→ **Problems to work on**
1. Copy the passage from the blog post starting at "Lower Merion School" and ending at "investigators have concluded....".
2. Translate this sentence from the blog post into Spanish: "State records show that Ohio's public pension funds took a $480 million hit as a result of the collapse of banking giant Lehman Brothers."
3. Answer these questions using the blog post:
(a) How much did Chris Reichert give to Stivers' campaign?
(b) How much debt did the bankruptcy examiner's report find that Lehman hid?
(c) How often were the laptops programmed to snap a photo and capture a screen shot while the machine was on?

→ **Document**
—————

Federal campaign-finance records show that Chris Reichert, a Victorian Village resident, gave $500 to Stivers' campaign March 6, days before the 40-year-old was scorned for his behavior at a rally in front of the office of Rep. Mary Jo Kilroy, the Democrat whom Stivers is challenging....

There you go.

**** Did you know that Ohio's pension plans suffered severe losses when Lehman Brothers, John Kasich's former employer, collapsed? That is why Rep. Mary Jo Kilroy (OH-15) asked for and got a hearing to examine more about what went wrong at the firm.

Fox8.com:

State records show that Ohio's public pension funds took a $480 million hit as a result of the collapse of banking giant Lehman Brothers.

Calculations on the shrinking values of the pension funds' Lehman holdings were released to U.S. Rep. Mary Jo Kilroy of Columbus in advance of Tuesday hearings on the collapse.

Kilroy, a Democrat, pushed for the hearings before the House Committee on Financial Services after a report released by a bankruptcy examiner. That report, released last month, found that Lehman used an accounting gimmick to hide $50 billion in debt ahead of the September 2008 collapse....

Good going!

**** Eschatonblog referred to this story at Philly.com:

Lower Merion School District employees activated the web cameras and tracking software on laptops they gave to high school students about 80 times in the past two school years, snapping nearly 56,000 images that included photos of students, pictures inside their homes and copies of the programs or files running on their screens, district investigators have concluded....

.....But in at least five instances, school employees let the Web cams keep clicking for days or weeks after students found their missing laptops, according to the review. Those computers - programmed to snap a photo and capture a screen shot every 15 minutes when the machine was on - fired nearly 13,000 images back to the school district servers.

The data, given to The Inquirer on Monday by a school district lawyer, represents the most detailed account yet of how and when Lower Merion used the remote tracking system, a practice that has sparked a civil rights lawsuit, an FBI investigation and new federal legislation....

OMG! Sounds like this case will be going on for awhile.

—————

→ **Provided records**
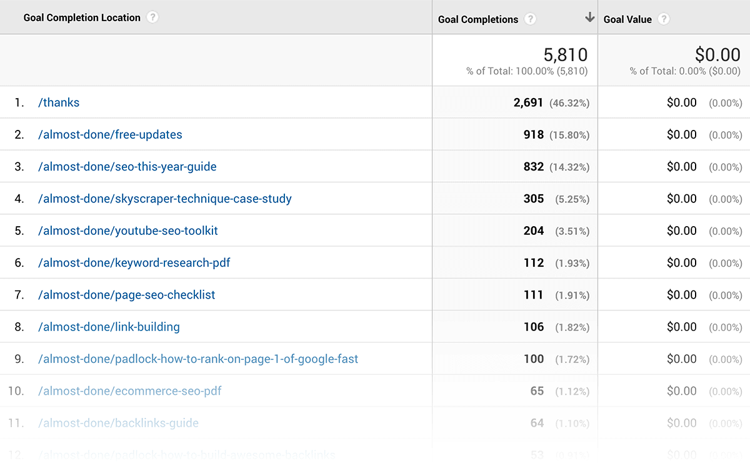Open the Goal Completions help tooltip
750x471 pixels.
point(531,19)
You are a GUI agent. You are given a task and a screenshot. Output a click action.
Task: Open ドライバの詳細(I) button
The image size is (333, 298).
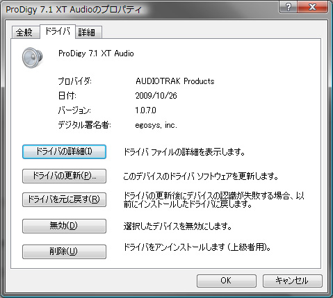tap(64, 151)
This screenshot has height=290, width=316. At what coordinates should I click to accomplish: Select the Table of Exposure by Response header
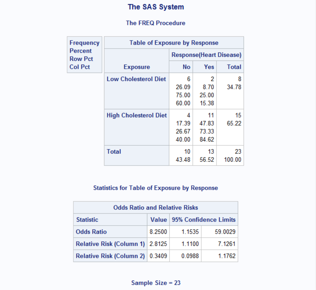point(174,43)
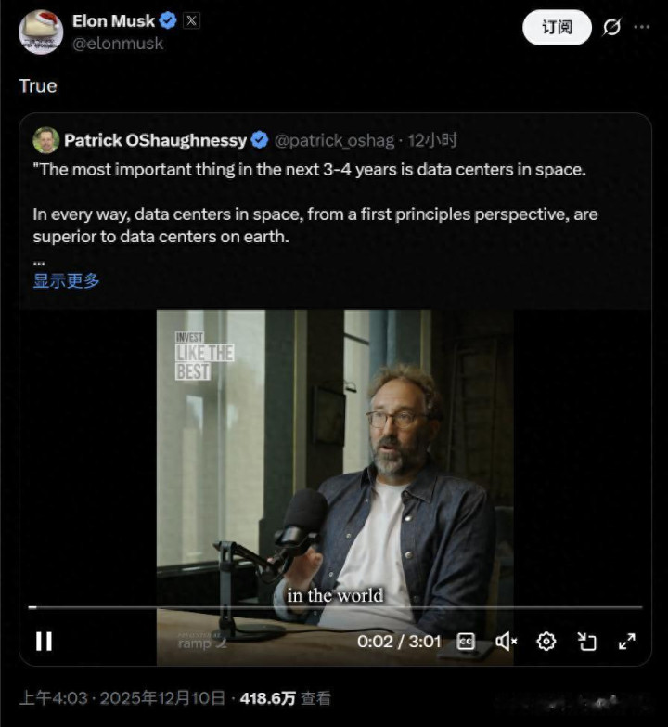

—————

→ **Answers**
1.
Lower Merion School District employees activated the web cameras and tracking software on laptops they gave to high school students about 80 times in the past two school years, snapping nearly 56,000 images that included photos of students, pictures inside their homes and copies of the programs or files running on their screens, district investigators have concluded....

2. Los registros estatales muestran que los fondos públicos de pensiones de Ohio sufrieron un golpe de 480 millones de dólares como consecuencia del colapso del gigante bancario Lehman Brothers.

3.
(a) $500
(b) $50 billion
(c) Every 15 minutes